Martin Scorsese ranks among the greatest directors of the last half-century, with no mountains left to climb. Yet he appears to remain in denial about changes in the movie business that he loves, and the fact that with his last two films, "The Irishman" and "Killers of the Flower Moon," he has graduated to directing what are, for all intents and purposes, limited series for streaming.
Scorsese made headlines in 2019 when he stated in an interview that Marvel movies were "not cinema" in terms of providing "aesthetic, emotional and spiritual revelation," as he later explained the idea in an op-ed for the New York Times.
The director also acknowledged in that article he understood the shift that had taken place, lamenting that multiplexes were "crowded with franchise pictures." While expressing gratitude that Netflix had allowed him to make "The Irishman" the way he wanted to, he added, "I don't know a single filmmaker who doesn't want to design films for the big screen, to be projected before audiences in theaters."

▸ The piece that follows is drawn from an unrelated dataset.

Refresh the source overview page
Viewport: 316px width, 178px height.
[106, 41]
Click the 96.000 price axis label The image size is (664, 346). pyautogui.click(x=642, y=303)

Still, Scorsese is operating under an old set of rules governing Hollywood, including the one that says, to borrow from an even older adage, when you take the king's money, you give the king his due.
In this case, Scorsese has taken money from streaming service -- first Netflix, now Apple TV+ -- that allowed him to make 3 ½-hour historical dramas that, let's face it, would have struggled to find enough theatrical patronage to justify the investment in our current times, the outlier of "Oppenheimer" notwithstanding. For starters, any studio preoccupied with box office, as opposed to streaming, would have asked, if not insisted, that the 207-minute running time be cut substantially.
What that means, practically, is that after a wider and longer-than-usual theatrical run for awards consideration -- the prestige from that being a primary factor in why Netflix and now Apple wrote those checks -- "Killers of the Flower Moon" will be available on its platform (with a potential boost after nominations are announced) to consume at home.
Running roughly the length of a four-part limited series, most will watch the historical drama in that fashion with interruptions and bathroom breaks, just not those devised by the filmmaker.
Does that degrade or disparage these films in any way? Certainly not as entertainment, and arguably, the limited series has become a haven for some of the most creative storytelling put on screens, whatever their size, in the last decade.
What it does reflect is that Scorsese's view of what constitutes "cinema" has an outdated ring to it as many distinctions between TV and movies have evolved and indeed faded -- a dynamic hastened by the twin phenomena of streaming and a global pandemic.
Other directors, notably, have embraced the unfettered time that streaming offers, from Zack Snyder's four-hour vision of "Justice League" to Baz Luhrmann's upcoming "Faraway Downs," which expands and reimagines his 2008 movie "Australia," starring Nicole Kidman and Hugh Jackman, into a six-episode series with a different ending. The latter premieres on Hulu in November.
Back in 2018, Scorsese's contemporary and friend, Steven Spielberg, expressed misgivings about whether streaming movies merited full consideration for Oscars, telling ITV News, "Once you commit to a television format, you're a TV movie. I don't believe that films that are given token qualifications, in a couple of theaters for less than a week, should qualify for the Academy Award nomination."
Times have changed dramatically in that five-year span. Multiple streaming films have received best-picture nominations, and two of them, "Nomadland" (Hulu) and "CODA" (Apple), won in 2021 and 2022, respectively. There were extenuating circumstances, but those movies overcame concerns about where and how they were seen.
Scorsese's initial point wasn't just a case of "Old man yells at cloud," as some Marvel fans characterized it, and he needn't apologize for finding a way to keep making movies on his terms.
Yet his recent films have further contributed to erasing the bright lines he sought to draw around "cinema," which have only become harder to distinguish as the kind of movies Scorsese champions undergo a transition in the light of a waning moon.
"Killers of the Flower Moon" premieres October 20 in US theaters. It's rated R. (Disclosure: Lowry's wife works for a division of Apple.)